| SET EXERCISE |
Show every line of the material below that contains the string "Instruction", matching its capitalization exactly.

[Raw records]
>> start
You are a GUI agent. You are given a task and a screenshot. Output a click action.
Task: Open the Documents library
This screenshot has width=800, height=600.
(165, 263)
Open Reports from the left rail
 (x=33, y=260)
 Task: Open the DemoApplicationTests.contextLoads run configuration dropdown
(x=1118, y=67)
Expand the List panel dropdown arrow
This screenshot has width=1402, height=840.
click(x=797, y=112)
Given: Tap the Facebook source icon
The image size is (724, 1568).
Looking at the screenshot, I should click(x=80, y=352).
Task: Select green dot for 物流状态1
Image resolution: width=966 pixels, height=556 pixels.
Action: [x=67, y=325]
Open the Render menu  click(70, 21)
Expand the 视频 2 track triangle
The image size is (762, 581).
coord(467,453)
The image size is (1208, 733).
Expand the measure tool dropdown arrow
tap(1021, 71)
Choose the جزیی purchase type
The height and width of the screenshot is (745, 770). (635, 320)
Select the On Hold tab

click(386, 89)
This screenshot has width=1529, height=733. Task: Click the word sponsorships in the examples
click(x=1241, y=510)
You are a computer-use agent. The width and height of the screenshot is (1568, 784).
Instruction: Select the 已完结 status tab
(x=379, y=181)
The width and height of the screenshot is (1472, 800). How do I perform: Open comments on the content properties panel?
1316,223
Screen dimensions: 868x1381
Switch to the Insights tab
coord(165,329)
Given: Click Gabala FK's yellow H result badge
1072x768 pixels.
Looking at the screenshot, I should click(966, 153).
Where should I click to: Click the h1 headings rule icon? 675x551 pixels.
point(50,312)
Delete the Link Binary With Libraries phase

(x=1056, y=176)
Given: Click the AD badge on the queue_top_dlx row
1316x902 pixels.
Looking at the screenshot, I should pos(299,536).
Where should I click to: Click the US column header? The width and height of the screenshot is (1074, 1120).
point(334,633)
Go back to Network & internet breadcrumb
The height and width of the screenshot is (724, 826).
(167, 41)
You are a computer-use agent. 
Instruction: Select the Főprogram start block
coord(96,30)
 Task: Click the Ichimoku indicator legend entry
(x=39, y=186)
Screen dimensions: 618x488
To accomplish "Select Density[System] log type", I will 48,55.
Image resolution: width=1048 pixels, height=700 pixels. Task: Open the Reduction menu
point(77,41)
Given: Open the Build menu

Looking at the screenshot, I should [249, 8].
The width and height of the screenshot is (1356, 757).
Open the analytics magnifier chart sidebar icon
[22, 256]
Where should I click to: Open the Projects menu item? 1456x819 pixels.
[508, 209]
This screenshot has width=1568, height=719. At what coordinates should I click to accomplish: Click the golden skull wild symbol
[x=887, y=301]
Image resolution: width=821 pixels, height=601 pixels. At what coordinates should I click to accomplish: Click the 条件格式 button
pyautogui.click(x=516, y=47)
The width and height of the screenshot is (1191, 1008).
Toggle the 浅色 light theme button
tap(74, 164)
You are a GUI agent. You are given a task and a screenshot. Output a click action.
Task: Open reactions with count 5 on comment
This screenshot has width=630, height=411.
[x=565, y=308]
>> end
| WRITTEN RESPONSE |
Instruction: Select the 已完结 status tab
Instruction: Select the Főprogram start block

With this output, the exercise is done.